Or that they could accept you and then reject you later.

lol this is something to keep in mind...FOREVER...that you could always be rejected even if you finally meet the perfect person and they reciprocate and you are compatible.










But then, I guess it's better to make peace with rejection than to let it reflect on your value to yourself. 

Also--they could just die anytime too even if you did end up with the perfect partner who never rejected you.








So rejection really isn't that bad, right?


----------



## Penny (Mar 24, 2016)

WickerDeer said:


> Or that they could accept you and then reject you later.
> 
> lol this is something to keep in mind...FOREVER...that you could always be rejected even if you finally meet the perfect person and they reciprocate and you are compatible.
> 
> ...


lol. its the buddhist ideal of non-attachment. don't expect them to like you and you won't be disappointed if they do. (don't)


----------



## mia-me (Feb 5, 2021)

Penny said:


> yes?


So what metric are you good enough or not good enough for? Some fairy hand wavy stuff, where 'good' and 'not good enough' are some randos interpretation of what makes them schwing and funnily enough, people often don't really know that either.

E - I should add the given, that the reverse also holds true since our preferences are just as fairy hand wavy.


----------



## Penny (Mar 24, 2016)

mia-me said:


> So what metric are you good enough or not good enough for? Some fairy hand wavy stuff, where 'good' and 'not good enough' are some randos interpretation of what makes them schwing and funnily enough, people often don't really know that either.
> 
> E - I should add the given, that the reverse also holds true since our preferences are just as fairy hand wavy.

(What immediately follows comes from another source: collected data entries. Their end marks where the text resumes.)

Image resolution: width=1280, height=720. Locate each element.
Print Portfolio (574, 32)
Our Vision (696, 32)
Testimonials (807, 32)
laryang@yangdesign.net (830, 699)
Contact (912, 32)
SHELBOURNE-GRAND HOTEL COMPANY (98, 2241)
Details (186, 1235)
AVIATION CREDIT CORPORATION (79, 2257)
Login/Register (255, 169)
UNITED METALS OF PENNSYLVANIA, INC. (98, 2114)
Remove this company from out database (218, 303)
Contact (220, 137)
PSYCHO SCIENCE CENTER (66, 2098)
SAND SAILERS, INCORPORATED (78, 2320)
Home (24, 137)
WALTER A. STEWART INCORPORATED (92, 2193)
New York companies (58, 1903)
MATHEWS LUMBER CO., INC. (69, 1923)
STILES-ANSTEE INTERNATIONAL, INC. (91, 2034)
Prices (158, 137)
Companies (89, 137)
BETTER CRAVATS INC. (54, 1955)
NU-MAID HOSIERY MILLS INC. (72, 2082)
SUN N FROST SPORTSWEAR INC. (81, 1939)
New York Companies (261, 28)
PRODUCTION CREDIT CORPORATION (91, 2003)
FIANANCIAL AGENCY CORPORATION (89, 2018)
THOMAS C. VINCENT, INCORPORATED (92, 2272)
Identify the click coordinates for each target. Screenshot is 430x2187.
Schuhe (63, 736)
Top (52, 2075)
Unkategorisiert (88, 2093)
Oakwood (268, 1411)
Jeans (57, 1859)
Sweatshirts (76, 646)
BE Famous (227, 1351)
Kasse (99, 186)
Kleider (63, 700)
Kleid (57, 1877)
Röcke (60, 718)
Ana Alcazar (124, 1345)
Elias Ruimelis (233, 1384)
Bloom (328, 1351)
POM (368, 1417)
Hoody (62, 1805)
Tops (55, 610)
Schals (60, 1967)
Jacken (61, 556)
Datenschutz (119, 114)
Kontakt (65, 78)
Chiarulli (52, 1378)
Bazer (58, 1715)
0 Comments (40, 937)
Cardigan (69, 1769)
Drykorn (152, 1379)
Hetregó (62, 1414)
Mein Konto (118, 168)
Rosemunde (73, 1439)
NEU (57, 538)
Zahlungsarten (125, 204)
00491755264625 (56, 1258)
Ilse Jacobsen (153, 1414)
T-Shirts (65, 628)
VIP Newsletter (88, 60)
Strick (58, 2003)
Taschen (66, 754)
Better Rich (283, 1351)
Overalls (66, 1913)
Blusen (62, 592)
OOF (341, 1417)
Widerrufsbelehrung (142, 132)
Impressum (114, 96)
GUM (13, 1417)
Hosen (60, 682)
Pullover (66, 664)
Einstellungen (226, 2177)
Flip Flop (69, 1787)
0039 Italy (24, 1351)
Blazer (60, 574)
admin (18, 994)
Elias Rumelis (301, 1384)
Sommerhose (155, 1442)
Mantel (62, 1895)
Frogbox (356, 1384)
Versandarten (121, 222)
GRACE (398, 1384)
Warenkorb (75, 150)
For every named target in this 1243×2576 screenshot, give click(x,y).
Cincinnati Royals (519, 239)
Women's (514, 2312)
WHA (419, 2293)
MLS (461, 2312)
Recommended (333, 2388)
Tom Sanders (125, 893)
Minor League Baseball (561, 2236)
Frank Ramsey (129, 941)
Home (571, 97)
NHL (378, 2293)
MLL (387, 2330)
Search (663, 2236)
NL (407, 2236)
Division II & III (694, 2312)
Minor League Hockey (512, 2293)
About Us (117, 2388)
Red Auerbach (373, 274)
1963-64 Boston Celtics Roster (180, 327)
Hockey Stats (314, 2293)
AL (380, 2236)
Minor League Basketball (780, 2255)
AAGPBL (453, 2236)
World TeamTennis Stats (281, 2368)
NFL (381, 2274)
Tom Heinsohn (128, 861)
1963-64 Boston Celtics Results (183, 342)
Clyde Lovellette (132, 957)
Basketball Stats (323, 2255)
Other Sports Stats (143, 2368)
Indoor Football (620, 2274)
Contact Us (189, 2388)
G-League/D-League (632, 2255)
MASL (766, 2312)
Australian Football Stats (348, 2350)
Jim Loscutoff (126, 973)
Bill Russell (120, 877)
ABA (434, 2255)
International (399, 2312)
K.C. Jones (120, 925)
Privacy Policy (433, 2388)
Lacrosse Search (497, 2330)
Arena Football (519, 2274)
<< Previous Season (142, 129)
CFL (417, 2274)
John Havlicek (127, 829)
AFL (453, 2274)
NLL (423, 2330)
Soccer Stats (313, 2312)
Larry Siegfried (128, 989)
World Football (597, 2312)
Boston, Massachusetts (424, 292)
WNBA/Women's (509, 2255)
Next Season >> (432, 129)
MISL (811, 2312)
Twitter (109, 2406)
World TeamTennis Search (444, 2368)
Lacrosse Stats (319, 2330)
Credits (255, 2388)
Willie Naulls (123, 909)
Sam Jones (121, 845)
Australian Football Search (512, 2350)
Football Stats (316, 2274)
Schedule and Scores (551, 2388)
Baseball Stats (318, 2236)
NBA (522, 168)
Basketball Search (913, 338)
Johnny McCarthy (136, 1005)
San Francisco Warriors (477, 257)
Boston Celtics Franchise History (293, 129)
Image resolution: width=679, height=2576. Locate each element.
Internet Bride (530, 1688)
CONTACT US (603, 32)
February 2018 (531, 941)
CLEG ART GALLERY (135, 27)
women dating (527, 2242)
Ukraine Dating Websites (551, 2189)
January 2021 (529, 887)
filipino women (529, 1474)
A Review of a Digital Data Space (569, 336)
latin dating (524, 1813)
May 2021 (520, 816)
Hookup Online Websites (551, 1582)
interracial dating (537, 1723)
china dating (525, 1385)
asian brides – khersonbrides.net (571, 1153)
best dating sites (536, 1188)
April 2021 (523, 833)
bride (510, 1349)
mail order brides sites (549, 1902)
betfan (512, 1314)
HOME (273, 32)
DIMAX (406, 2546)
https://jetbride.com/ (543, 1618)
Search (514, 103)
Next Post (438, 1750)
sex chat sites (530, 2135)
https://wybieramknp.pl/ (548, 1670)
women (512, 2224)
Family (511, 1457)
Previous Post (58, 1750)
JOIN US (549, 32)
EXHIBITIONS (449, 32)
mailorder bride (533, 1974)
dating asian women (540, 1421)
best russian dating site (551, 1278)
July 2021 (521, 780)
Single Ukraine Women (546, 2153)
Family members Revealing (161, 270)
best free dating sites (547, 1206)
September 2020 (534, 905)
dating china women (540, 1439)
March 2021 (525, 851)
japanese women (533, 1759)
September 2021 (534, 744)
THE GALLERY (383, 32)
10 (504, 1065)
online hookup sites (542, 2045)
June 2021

All I saw when I googled social metrics was a bunch of stuff about social media marketing metrics. I didnt see anything that seemed like it would refer to what you are talking about so I didn't look. Is that what you are talking about?


----------



## mia-me (Feb 5, 2021)

Penny said:


> All I saw when I googled social metrics was a bunch of stuff about social media marketing metrics. I didnt see anything that seemed like it would refer to what you are talking about so I didn't look. Is that what you are talking about?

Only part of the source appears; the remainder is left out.